Güçlü olmak için verdiğin savaş çoktan bitti, yaralılar savaş alanını terk edip kadehlerini ölü arkadaşlarına kaldırdı bile, barut kokusu bulutlara karışıp göç etti buradan, kıtlıktan geçen hayvanlar artık cennete ve dolunay ışığında ezgilerini söylüyorlar. Savaş bitti ve sen güzel olan gözlerini kapatıp nefes alman lazım.

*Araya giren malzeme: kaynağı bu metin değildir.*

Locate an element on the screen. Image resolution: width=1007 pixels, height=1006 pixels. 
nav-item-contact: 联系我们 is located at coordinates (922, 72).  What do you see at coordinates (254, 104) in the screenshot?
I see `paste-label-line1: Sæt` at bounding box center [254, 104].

Hayat bir tren rayı değil ki Jack, sağlam bir rota çizip istekleri ve arzularının yaşamın varoluş silsilesine göre yol almasını sağlayasın. Hep bir kıvrak hep bir çıkış var ötede. Seni bekleyen şeyler kadim bilgelik de olabilir yarının sessiz bir yalnızlığıda. Seçemezsin ve değişemezsin belki ama bir an oturup düşündüğünde, Albert Camus’un Sisifos’u neden mutlu hayal etmemiz gerektiğini anlarsın belki. Ölümün olduğu bu dünyada, anlamları ve varlığı zamanla inşa ettiğimiz anılarımız, korku ve başarılarımızın değeri bir hiçlik sıfatında çember çizerken belki de sığınması gerek tek şey sevgiye yaslanmaktır. Ben Gizem’e yaslanıyorum. Zorunlu olan varlığımı sorunlu olmayan ötekisinin sevgisine yaslanıyorum Jack.